Jacklin insiste cependant pour dire le fait travail auprès des Autochtones doit se faire avec sensibilité et dans le respect des différences culturelles. Ce sont les collectivités mêmes qui dicteront le rythme des échanges. Au besoin, Karen Pitawanakwat, une infirmière de la région, agira à titre d’interprète.
Pour intégrer des technologies chez les Premières nations isolées, il faudra aussi tenir compte de différents problèmes : grave manque de logements adéquats, problèmes de santé généralisés, mauvaise bande passante, voire absence quasi totale de connectivité fiable.
« Si AGE-WELL souhaite que le projet soit bien mis en oeuvre chez les Premières nations, elle doit être à l’écoute afin que les technologies soient adaptées », prévient Jacklin.
En plus des enquêtes menées auprès des Autochtones, des recherches seront réalisées auprès de personnes vivant en régions rurales et éloignées. Megan O’Connell et Debra Morgan, de l’Université de la Saskatchewan, chapeauteront ce deuxième volet des travaux.
Selon O’Connell, les gens qui vivent hors des zones urbaines représentent un marché idéal pour les technologies que développe AGE-WELL, car bien des innovations font appel à des capteurs à distance pour surveiller l’évolution de la santé cognitive et accompagner les familles dans le suivi de la sécurité de leurs proches.
Les collectivités rurales voient de plus en plus leurs jeunes s’installer en ville, laissant leurs proches aînés à eux-mêmes, comme c’est le cas au sein des Premières nations.
« Il s’agit de technologies parfaites pour ceux qui ne peuvent voir un spécialiste ou qui n’ont pas le même accès aux soins de santé de première ligne que les gens établis en milieu urbain », explique O’Connell.
Selon les chercheurs, les gens qui ont travaillé toute leur vie en milieu agricole sont prêts à accueillir l’innovation.
« Ils auront peut-être plus de facilité avec la technologie qu’on le pense », suggère Morgan.

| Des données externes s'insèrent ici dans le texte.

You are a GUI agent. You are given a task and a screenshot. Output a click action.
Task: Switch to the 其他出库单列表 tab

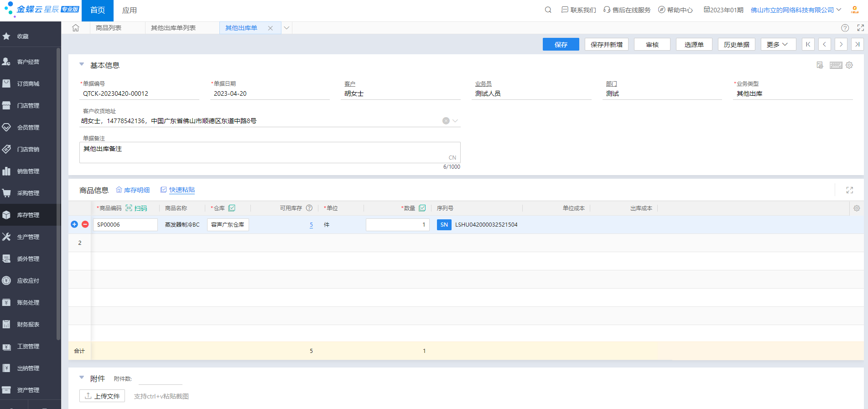(x=173, y=28)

« Mon frère utilise de l’équipement agricole si complexe qu’il faut être un as de l’informatique pour le faire fonctionner. Mon père, qui a 90 ans, vit en milieu rural et communique par courriel. Je pense donc qu’il y a une foule d’avenues à explorer. »

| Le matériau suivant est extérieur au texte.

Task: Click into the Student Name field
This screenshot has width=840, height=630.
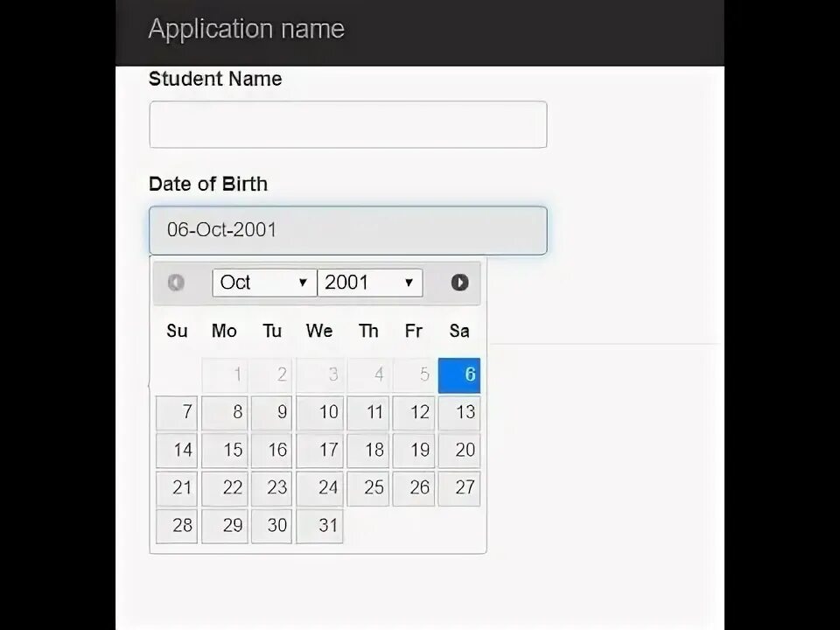Action: [348, 124]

Pour les chercheurs, le plus grand défi sera de recueillir un échantillon représentatif lors des consultations. Ils feront connaître le projet en diffusant des bulletins d’information et en appelant directement des participants potentiels.
Ils espèrent ainsi recueillir des données préliminaires sur les besoins immédiats en quelques semaines. À mesure que leur base de données s’enrichira, ils entendent s’allier avec d’autres chercheurs d’AGE-WELL pour concevoir des programmes de formation qui faciliteront l’introduction de nouvelles technologies en milieux ruraux. Les créateurs de technologies devront aussi composer avec une piètre connectivité, comme c’est le cas au sein des Premières nations.
L’un des grands principes d’AGE-WELL est de consulter les utilisateurs des technologies. Les chercheurs du projet ETARRE sont d’ailleurs enthousiastes à l’idée de voir ces derniers participer au processus.
« L’idée n’était pas de s’intéresser soit à l’aspect rural ou éloigné, soit au volet autochtone : les chercheurs voulaient aborder les deux dimensions à la fois », indique O’Connell.
« Et je trouve ça vraiment bien qu’on se soit intéressé aux besoins uniques de ces populations marginalisées, puisque ce sont les utilisateurs finaux de la technologie d’AGE-WELL », mentionne enfin O’Connell.
Carrie Bourassa y voit aussi là quelque chose de très important pour les Premières nations, à qui on a longtemps imposé le changement, parfois avec des conséquences désastreuses.
« Retourner dans nos collectivités et montrer qu’on fait un travail vraiment important – et que ce travail auquel elles participent pourrait changer la vie d’autres Premières nations, c’est vraiment incroyable et enrichissant », conclut-elle.